John Radsan (William Mitchell College of Law)

How I Learned to Love the Drone

Professor Radsan, a former CIA lawyer, will argue that the fears about killer drones are overplayed. Drone operators are not at risk the way American forces on the ground would be. And drones, better than other weapons, can use advanced technology and multiple sources of intelligence to distinguish between enemies and innocents. The drones operate within the rule of law. The internal checks at the CIA provide a due process of sorts on that agency’s involvement in any lethal actions. These checks provide an adequate substitute for review by regular courts or by a special court along the lines of the Foreign Intelligence Surveillance Act court. Combined with external checks from the media and congressional oversight, the internal checks come from the Office of General Counsel, the Inspector General, and the Accountability Review Boards within the Clandestine Service. These offices provide a foundation for additional checks within the Executive branch through the National Security Council as well as White House review. So, in time, more Americans will join President Obama in loving the drones.

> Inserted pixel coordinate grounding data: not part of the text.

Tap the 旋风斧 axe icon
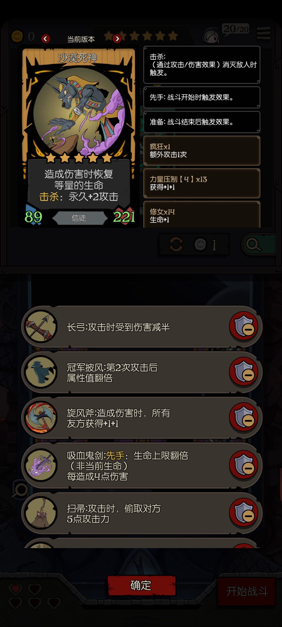The height and width of the screenshot is (627, 282). pos(41,417)
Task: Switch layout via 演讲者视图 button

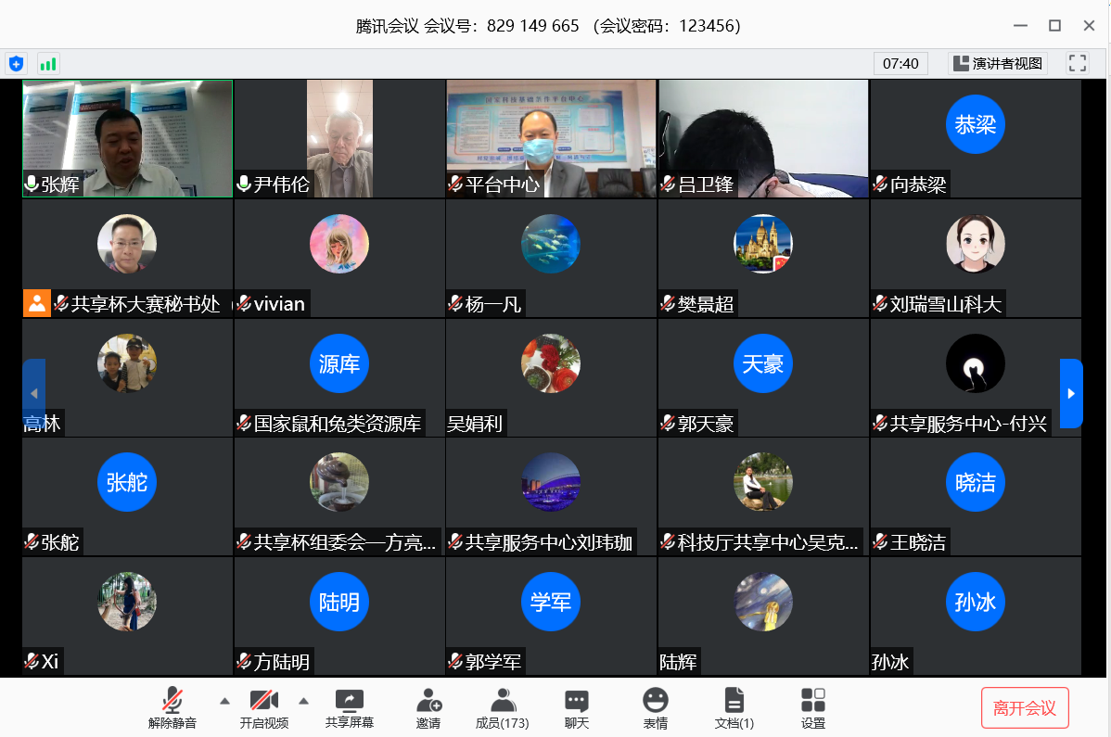Action: 999,64
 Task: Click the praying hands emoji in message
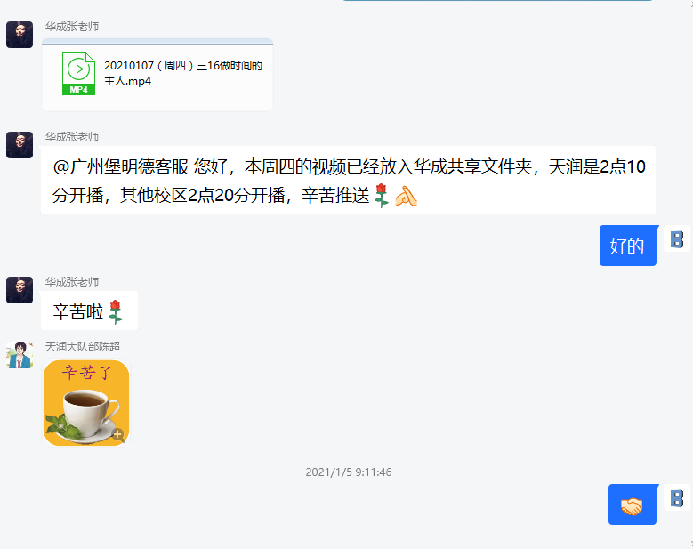tap(406, 197)
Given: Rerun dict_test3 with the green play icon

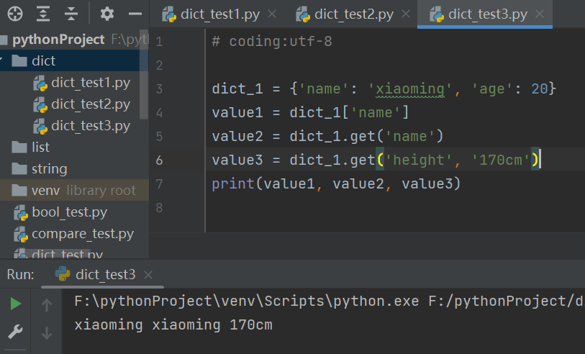Looking at the screenshot, I should [x=15, y=304].
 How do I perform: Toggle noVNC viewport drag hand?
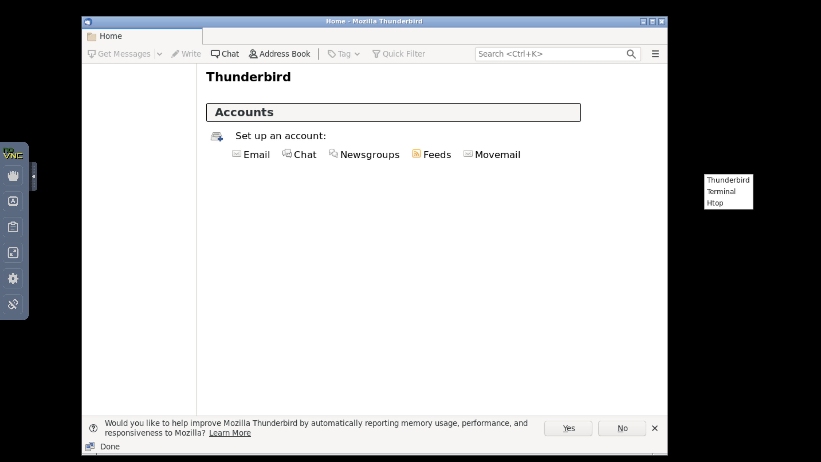(13, 175)
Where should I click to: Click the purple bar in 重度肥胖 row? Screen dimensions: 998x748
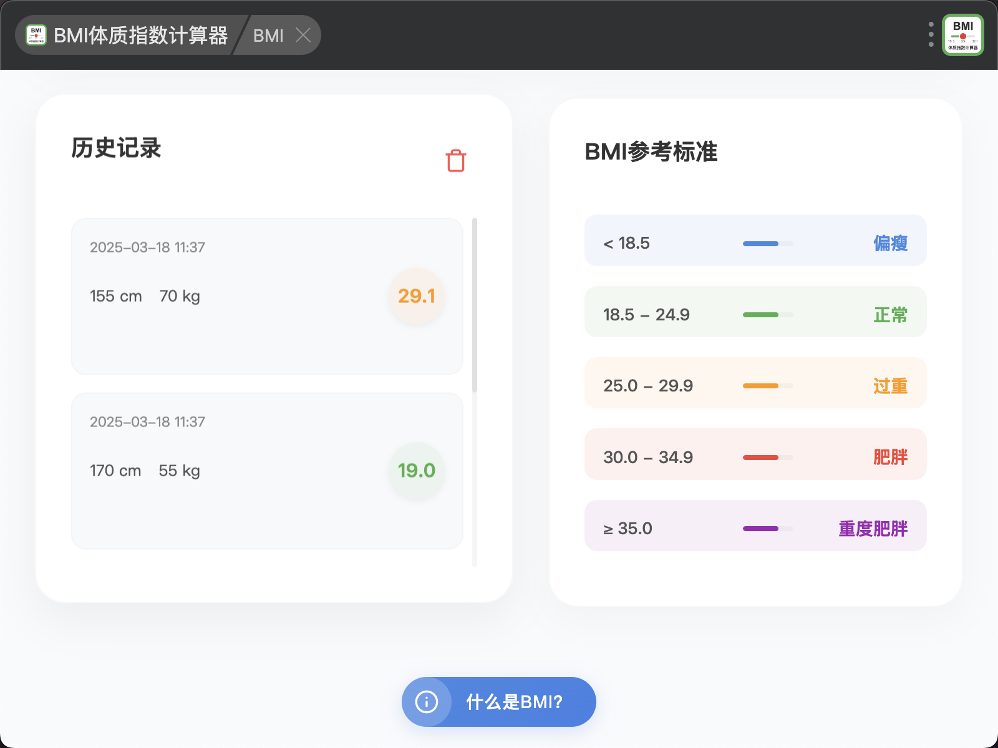[x=761, y=529]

Stephan Sonnenberg (Stanford Law)

Why Drones Are Different

In September 2012, the author of this chapter co-authored a report documenting the inefficacy, unpopularity, and presumed illegality of the US drones program as it was carried out in northwest Pakistan. The main findings of the report have since been confirmed by subsequent investigations and official documents released to the public. In this chapter, however, the author reflects on the question that was not addressed in the report, namely whether—and, if so, how—drones are different from other weapons designed to kill people during times of conflict? The question is controversial, in that it pits traditional laws governing war against emerging popular notions of ethics in confusing and sometimes contradictory ways. But it is also an important question to address, both to understand the emotional reaction that the US drone program continues to engender at home and abroad, as well as to develop ethical policies to govern the use and further development of drones technology worldwide.

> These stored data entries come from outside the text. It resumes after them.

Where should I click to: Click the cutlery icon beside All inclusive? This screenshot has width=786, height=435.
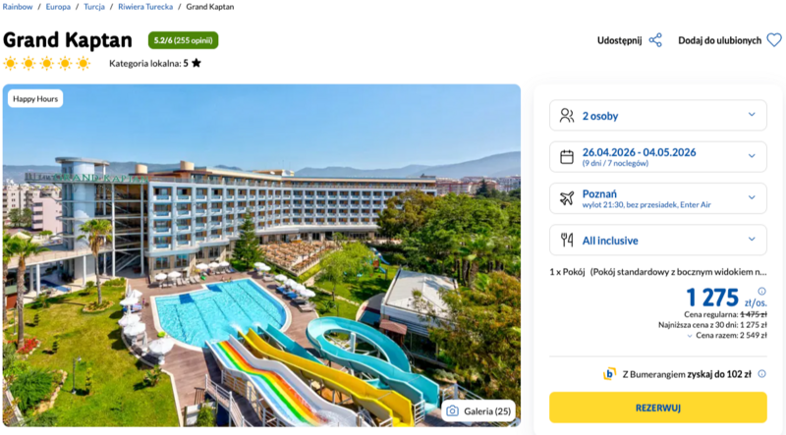coord(567,239)
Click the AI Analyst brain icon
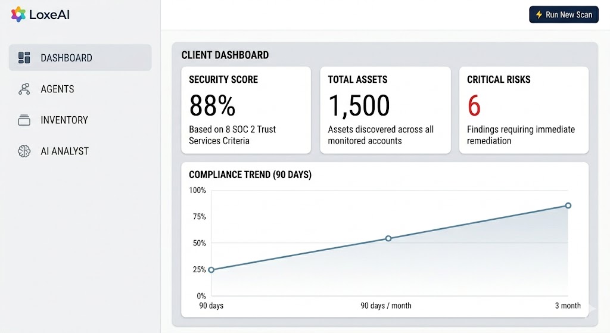The image size is (610, 333). click(24, 151)
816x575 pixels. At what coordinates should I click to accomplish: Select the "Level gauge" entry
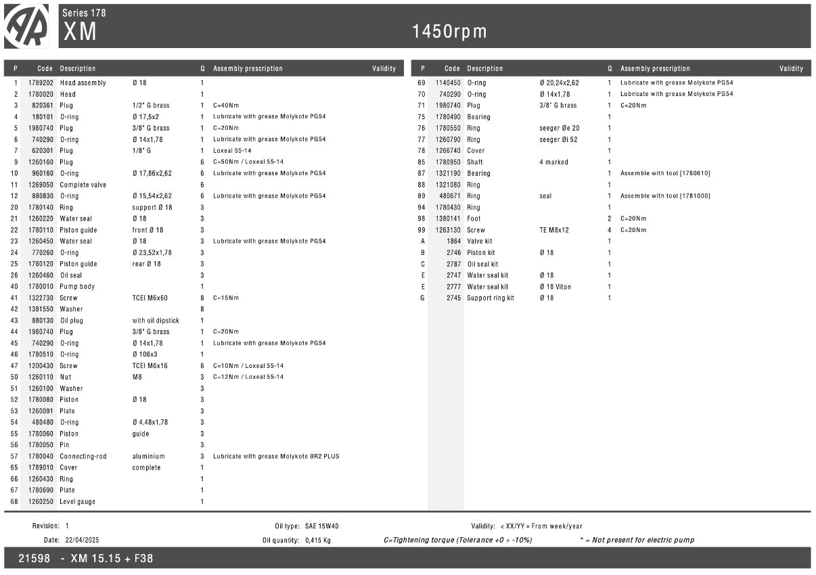pos(77,502)
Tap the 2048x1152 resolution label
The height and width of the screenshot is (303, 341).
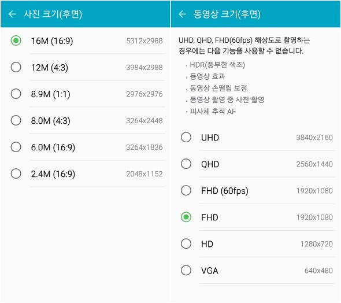pyautogui.click(x=144, y=174)
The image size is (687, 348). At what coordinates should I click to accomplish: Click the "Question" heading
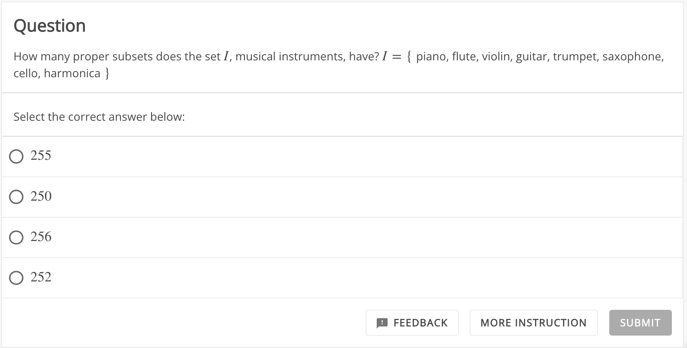(49, 26)
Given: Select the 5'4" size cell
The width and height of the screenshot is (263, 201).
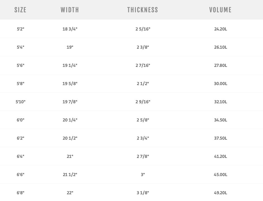Looking at the screenshot, I should (x=20, y=47).
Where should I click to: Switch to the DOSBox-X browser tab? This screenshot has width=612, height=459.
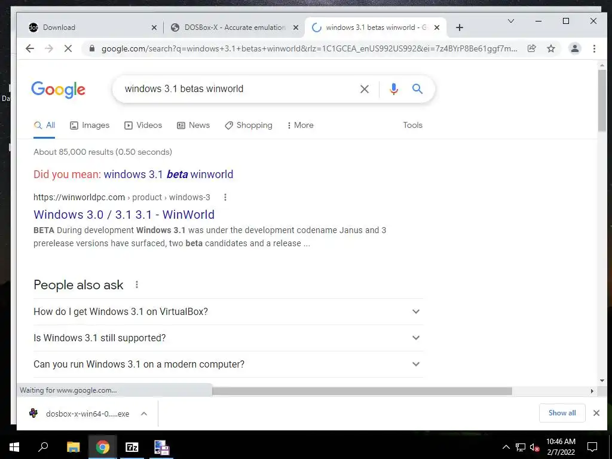tap(234, 27)
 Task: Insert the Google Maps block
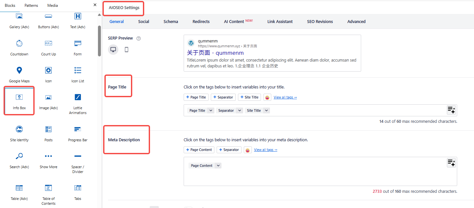pyautogui.click(x=19, y=74)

Jennifer Taw (Clarement McKenna)

Preventive Force: Costs and Benefits

If we think about the use of the military for offense, defense, and deterrence, preventive warfare is an offensive action intended to have both a deterrent and defensive effect. It loses the efficient inaction of deterrence, since it requires actual engagement and not just the threat of retaliation; it loses the legitimacy of defense, since it is offensive in the absence of an imminent threat. It presumably has the advantage of removing an anticipated threat entirely, cauterizing it, thus destroying a potentially costly pathway of extended conflict. It was ostensibly this logic that led the United States into Iraq; it was this logic that led Israel to bomb Osirak; it would be this logic that would lead Israel to attack Iran’s nuclear development facilities. The question is, under what conditions will preventive operations be successful enough to balance the costs of military action and international disapprobrium? In other words, preventive attacks should only take place when deterrence is anticipated to fail and when enough is at stake. This paper will examine what threats meet these criteria, what means may be available to eliminate them, and under what conditions these two categories will overlap.


Greg Treverton (RAND)

Preventive Force and Preventive War

Both preventive force, like drone strikes on suspected Al Qaeda leaders, and preventive war, such as war in Iraq in 2003, raise critical issues of both policy, practicality and longer-term effect.  Both put enormous pressure on intelligence.  But the scale of the force is likely to be very different, which sharpens the entire range of issues.  In particular, as Iraq indicates and both Iran and North Korea suggest, preventive war to disarm a nation's weapons of mass destruction cannot be very targeted, for the targets are dispersed and the intelligence inadequate.  Taking out WMD probably means taking out the country.